对于上限函数,这对于 hill-climbing 优化器来说似乎是一个难题。我认为遗传算法更合适。每个房子每周 deliver-or-not 的矩阵构成了一个不错的基因组。
library(dplyr)
# Original given sample input data.
df.usage <- structure(list(reduction.group = c(1, 1, 1, 1, 1, 1, 1, 1, 1,
1, 1, 1, 2, 2, 2, 2, 2, 2, 2, 2, 2, 2, 2, 2, 3, 3, 3, 3, 3, 3,
3, 3, 3, 3, 3, 3, 4, 4, 4, 4, 4, 4, 4, 4, 4, 4, 4, 4, 5, 5, 5,
5, 5, 5, 5, 5, 5, 5, 5, 5, 6, 6, 6, 6, 6, 6, 6, 6, 6, 6, 6, 6,
7, 7, 7, 7, 7, 7, 7, 7, 7, 7, 7, 7, 8, 8, 8, 8, 8, 8, 8, 8, 8,
8, 8, 8), week = c(1, 2, 3, 4, 5, 6, 7, 8, 9, 10, 11, 12, 1,
2, 3, 4, 5, 6, 7, 8, 9, 10, 11, 12, 1, 2, 3, 4, 5, 6, 7, 8, 9,
10, 11, 12, 1, 2, 3, 4, 5, 6, 7, 8, 9, 10, 11, 12, 1, 2, 3, 4,
5, 6, 7, 8, 9, 10, 11, 12, 1, 2, 3, 4, 5, 6, 7, 8, 9, 10, 11,
12, 1, 2, 3, 4, 5, 6, 7, 8, 9, 10, 11, 12, 1, 2, 3, 4, 5, 6,
7, 8, 9, 10, 11, 12), water_usage = c(46, 50, 42, 47, 43, 39,
38, 32, 42, 36, 42, 30, 46, 50, 42, 47, 43, 39, 38, 32, 42, 36,
42, 30, 46, 50, 43, 47, 43, 39, 38, 32, 42, 36, 42, 30, 46, 50,
43, 47, 43, 39, 38, 32, 42, 36, 42, 30, 29, 32, 27, 30, 27, 25,
24, 20, 26, 23, 27, 19, 29, 32, 27, 30, 27, 25, 24, 20, 26, 23,
27, 19, 29, 32, 27, 30, 28, 25, 25, 21, 27, 23, 27, 19, 29, 32,
27, 30, 28, 25, 25, 21, 27, 23, 27, 20), tank.level.start = c(115,
NA, NA, NA, NA, NA, NA, NA, NA, NA, NA, NA, 165, NA, NA, NA,
NA, NA, NA, NA, NA, NA, NA, NA, 200, NA, NA, NA, NA, NA, NA,
NA, NA, NA, NA, NA, 215, NA, NA, NA, NA, NA, NA, NA, NA, NA,
NA, NA, 225, NA, NA, NA, NA, NA, NA, NA, NA, NA, NA, NA, 230,
NA, NA, NA, NA, NA, NA, NA, NA, NA, NA, NA, 235, NA, NA, NA,
NA, NA, NA, NA, NA, NA, NA, NA, 240, NA, NA, NA, NA, NA, NA,
NA, NA, NA, NA, NA)), row.names = c(NA, 96L), class = "data.frame")

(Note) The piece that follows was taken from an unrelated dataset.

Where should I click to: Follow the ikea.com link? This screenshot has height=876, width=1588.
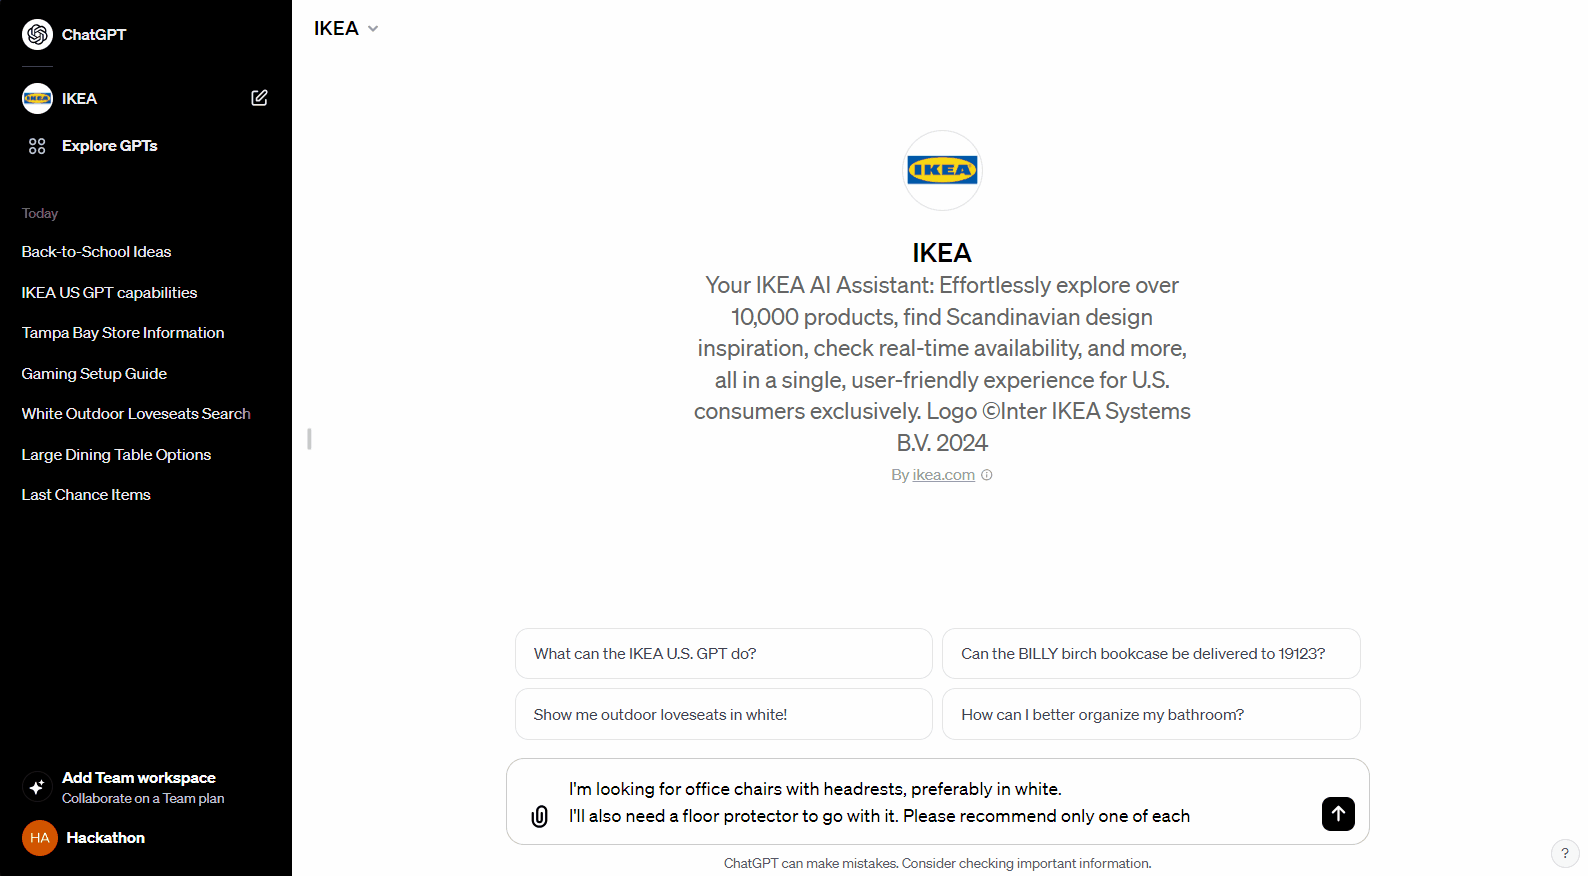(943, 475)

# Orginal given delivery cost function.
weekly_cost_function <- function(i){
cost <- (ceiling(sum(i)/200)) * 1600 + (sum(i) * 10)
cost
}
# Calculate the list of houses (reduction.groups) and number of delivery weeks (weeks).

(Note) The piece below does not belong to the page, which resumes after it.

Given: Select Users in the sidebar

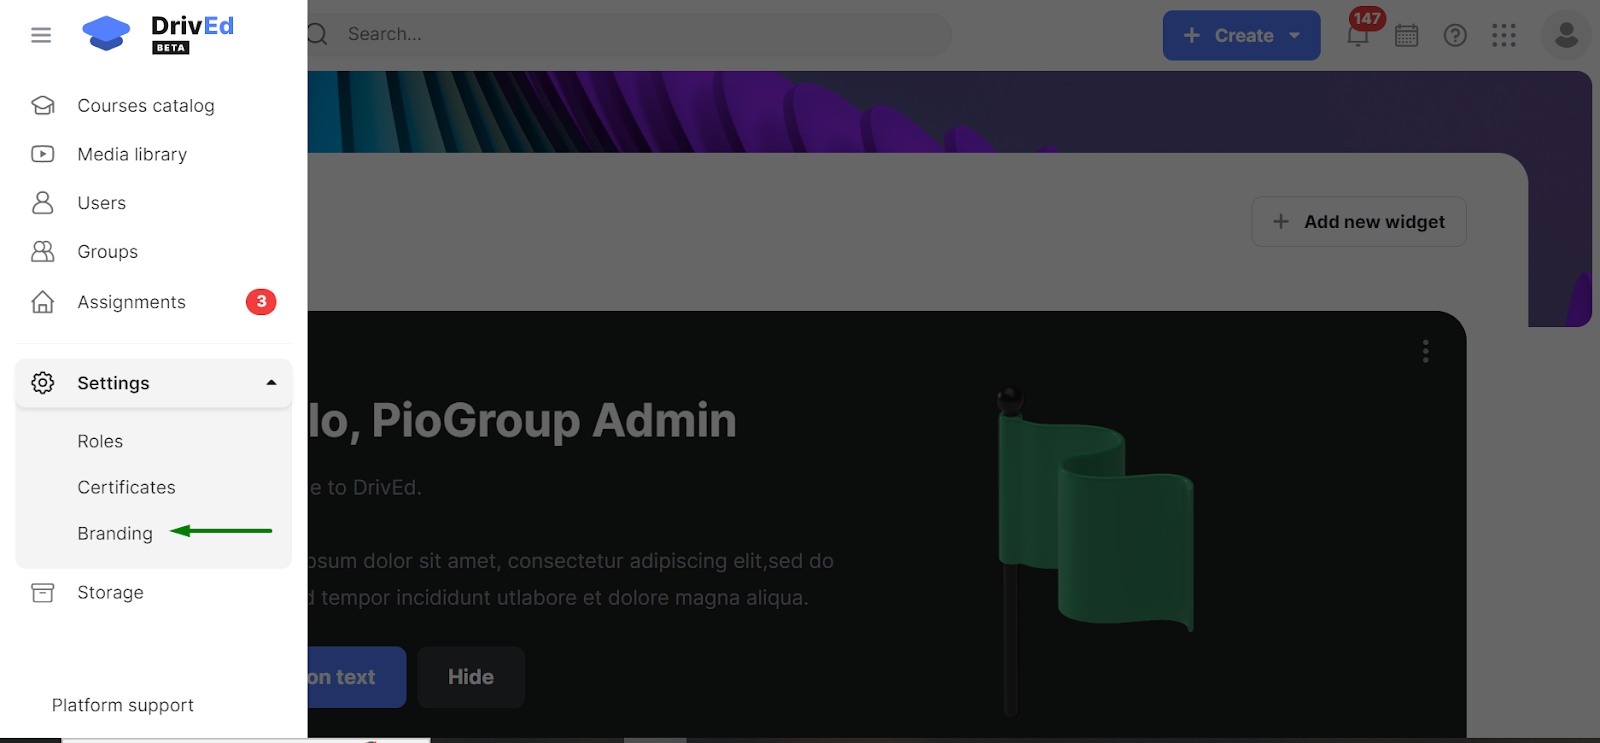Looking at the screenshot, I should click(101, 203).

reduction.groups <- unique(df.usage$reduction.group)
temp <- df.usage %>% filter(reduction.group == 1)
weeks <- nrow(temp)
# The genome consists of a matrix representing deliver-or-not to each house each week.
create_random_delivery_schedule <- function(number_of_houses, number_of_weeks, prob = NULL) {
matrix(sample(c(0, 1), number_of_houses * number_of_weeks, replace = TRUE, prob = prob), number_of_houses)
}
# Generate a population of random genes.
population_size <- 100
schedules <- replicate(population_size, create_random_delivery_schedule(length(reduction.groups), weeks), simplify = FALSE)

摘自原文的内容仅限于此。